Noticias, guías y análisis
La retención de datos ya no puede vivir en una política de privacidad: debe convertirse en una variable que el orquestador entienda
Análisis sobre cómo convertir retención, residencia, entrenamiento y sensibilidad de datos en atributos operativos que controlan qué proveedor o herramienta puede recibir contexto.
Las políticas de privacidad suelen describir lo que ocurre después del diseño. Enumeran categorías de datos, fines, terceros y periodos de retención. En un sistema agentic, esa información necesita entrar al diseño antes de ejecutar porque el agente puede decidir dinámicamente qué modelo, herramienta o subproceso usar. Si la política solo existe en un documento legal, el orquestador no puede aplicarla. La arquitectura necesita una representación legible por máquina: sensibilidad, ubicación permitida, retención máxima, uso para entrenamiento, requisitos de cifrado y restricciones de proveedor.

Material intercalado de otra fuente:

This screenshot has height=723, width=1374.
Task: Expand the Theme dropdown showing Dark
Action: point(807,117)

La clasificación debe viajar con el dato. Un documento no deja de ser confidencial porque un agente extrajo tres párrafos. La etiqueta de sensibilidad debería heredarse o recalcularse en cada transformación. Algunas operaciones reducen riesgo, otras lo mantienen y algunas lo aumentan al combinar fuentes. El orquestador necesita reglas para esa propagación. Sin ellas, un subagente puede recibir un resumen aparentemente inocuo que todavía contiene secretos comerciales. El objetivo no es etiquetar por burocracia, sino impedir que una transformación rompa silenciosamente la política que protegía el material original.
La selección de proveedor se vuelve una consulta de elegibilidad. En vez de codificar “usa modelo X” dentro de cada habilidad, el workflow puede solicitar una capacidad: razonamiento largo, visión, código o baja latencia. Una capa de policy routing filtra proveedores según las restricciones del contexto y después optimiza costo o rendimiento entre los permitidos. Así una actualización contractual de retención cambia una configuración central y no decenas de agentes. También permite tener una respuesta segura cuando ningún proveedor externo cumple: usar una ruta local, degradar funcionalidad o pedir al usuario una alternativa.

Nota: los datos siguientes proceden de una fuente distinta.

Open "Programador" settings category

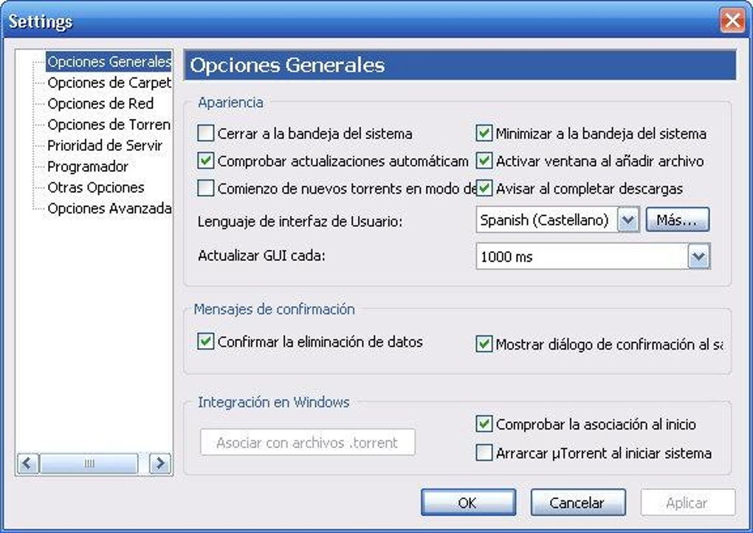[x=88, y=166]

La minimización necesita ser específica para la tarea. Enviar menos datos es una buena regla, pero no basta con cortar texto arbitrariamente. Cada herramienta debería declarar qué campos necesita para producir un resultado válido. Un agente que agenda una cita puede requerir nombre, zona horaria y disponibilidad, pero no el historial completo de conversación. Un analizador de contrato quizá necesite cláusulas específicas y jurisdicción, no el repositorio entero. Diseñar contratos de entrada mínimos reduce exposición y hace más fácil auditar por qué una información salió del sistema.
Las decisiones de privacidad deben quedar registradas sin duplicar el secreto. Un log útil no necesita almacenar todo el payload sensible. Puede guardar clasificación, proveedor, versión de política, campos enviados, transformaciones aplicadas y resultado de elegibilidad. Esto permite reconstruir si una ruta fue autorizada sin crear un segundo almacén lleno de datos privados. La observabilidad responsable distingue evidencia de contenido. El sistema registra lo suficiente para demostrar cumplimiento y depurar errores, pero evita que el mecanismo de auditoría se convierta en una nueva superficie de filtración.
Los cambios de política necesitan regresión igual que los cambios de código. Si un proveedor modifica términos o una empresa endurece sus reglas internas, debemos saber qué habilidades quedan afectadas. Una matriz de dependencias permite ejecutar pruebas que simulan datos de distintas clases y comprueban el routing esperado. Esto previene un fallo común: actualizar la política escrita mientras automatizaciones antiguas continúan enviando información por rutas que ya no cumplen. La gobernanza se vuelve operativa cuando una modificación produce tests, alertas y cambios de elegibilidad medibles.
Aplicación Goatify. Podemos tratar dataPolicy como parte del contrato de cada ejecución. Una habilidad declararía qué datos necesita y qué transformaciones produce; cada artefacto conservaría clasificación; el router elegiría proveedores compatibles; el log registraría la decisión sin copiar material sensible. Esto nos permitiría ofrecer a clientes empresariales una respuesta concreta a “¿dónde viajan mis datos?”. No sería una promesa general de privacidad, sino un mapa verificable de rutas permitidas y una garantía técnica de que las no permitidas no llegan a invocarse.